Nos bondes de São Paulo, um anúncio ficou famoso: “Veja, ilustre passageiro, que belo tipo faceiro, o senhor tem ao seu lado. No entanto, acredite, quase morreu de bronquite, o coitado; salvou-o o Rum Cresosotado.” Você tomaria, hoje, uma bebida que se chamasse “Rum Creosotado” ? Compraria um micro da “Indústria de Computadores Cruz das Almas” ? Ou uma calça de jeans, que seja, da “Tecelagem Monte das Oliveiras” ? Perderia tempo em ler uma propaganda da “Cerveja Via Sacra” ?

As pessoas tinham tempo para ler, ver e ouvir propagandas. Daí, os textos elaborados, extensos, de linguagem rebuscada, “respeitosa”, para convencer o “freguês”.  Esse velho “freguês” virou “consumidor” e no lugar da antiga “caderneta” entraram o cartão de crédito e o cheque pré-datado.
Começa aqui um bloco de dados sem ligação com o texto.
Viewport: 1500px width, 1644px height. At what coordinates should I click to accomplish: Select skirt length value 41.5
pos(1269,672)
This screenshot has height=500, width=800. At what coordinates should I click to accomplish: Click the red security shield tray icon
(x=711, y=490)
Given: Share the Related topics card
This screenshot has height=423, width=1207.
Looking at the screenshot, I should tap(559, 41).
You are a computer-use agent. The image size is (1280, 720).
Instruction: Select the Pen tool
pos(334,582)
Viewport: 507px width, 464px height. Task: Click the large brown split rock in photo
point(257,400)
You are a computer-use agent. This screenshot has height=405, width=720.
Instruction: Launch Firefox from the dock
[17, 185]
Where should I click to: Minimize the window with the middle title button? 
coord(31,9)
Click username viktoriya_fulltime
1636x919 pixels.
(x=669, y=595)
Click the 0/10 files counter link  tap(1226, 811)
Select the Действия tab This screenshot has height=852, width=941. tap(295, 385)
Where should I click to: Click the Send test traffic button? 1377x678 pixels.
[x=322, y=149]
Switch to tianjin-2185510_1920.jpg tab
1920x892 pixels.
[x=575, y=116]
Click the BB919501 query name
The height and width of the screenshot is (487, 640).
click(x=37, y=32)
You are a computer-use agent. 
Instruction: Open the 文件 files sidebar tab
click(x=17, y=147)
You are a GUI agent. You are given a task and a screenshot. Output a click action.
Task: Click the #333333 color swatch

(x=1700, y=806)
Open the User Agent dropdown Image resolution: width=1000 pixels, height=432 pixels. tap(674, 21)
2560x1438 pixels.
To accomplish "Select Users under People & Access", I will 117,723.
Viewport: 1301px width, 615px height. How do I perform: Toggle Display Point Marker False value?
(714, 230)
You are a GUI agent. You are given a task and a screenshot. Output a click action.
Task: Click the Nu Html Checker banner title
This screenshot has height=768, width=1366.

Agora, basta escrever algumas palavras curtas, e você saberá do que estou falando. Quer ver? É isso aí; a número um; é melhor e não faz mal; preferência nacional; graaande cerveja; a dor sumiu; férias para seus pés; dá brilho à brancura; plim-plim; êta cafezinho bom; raro prazer…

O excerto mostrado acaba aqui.